WHAT IS REQUIRED
When you find the word "Select" in a line of the entries, please copy the whole line.

Dataset entries:
● ● ● ● ●
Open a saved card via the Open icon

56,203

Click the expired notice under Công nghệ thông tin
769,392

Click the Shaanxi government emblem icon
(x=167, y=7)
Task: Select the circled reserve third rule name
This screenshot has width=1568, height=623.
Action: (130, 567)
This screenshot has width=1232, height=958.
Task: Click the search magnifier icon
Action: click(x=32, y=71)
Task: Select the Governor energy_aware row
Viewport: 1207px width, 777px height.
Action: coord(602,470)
● ● ● ● ●
EXPECTED ANSWER
Task: Select the circled reserve third rule name
Task: Select the Governor energy_aware row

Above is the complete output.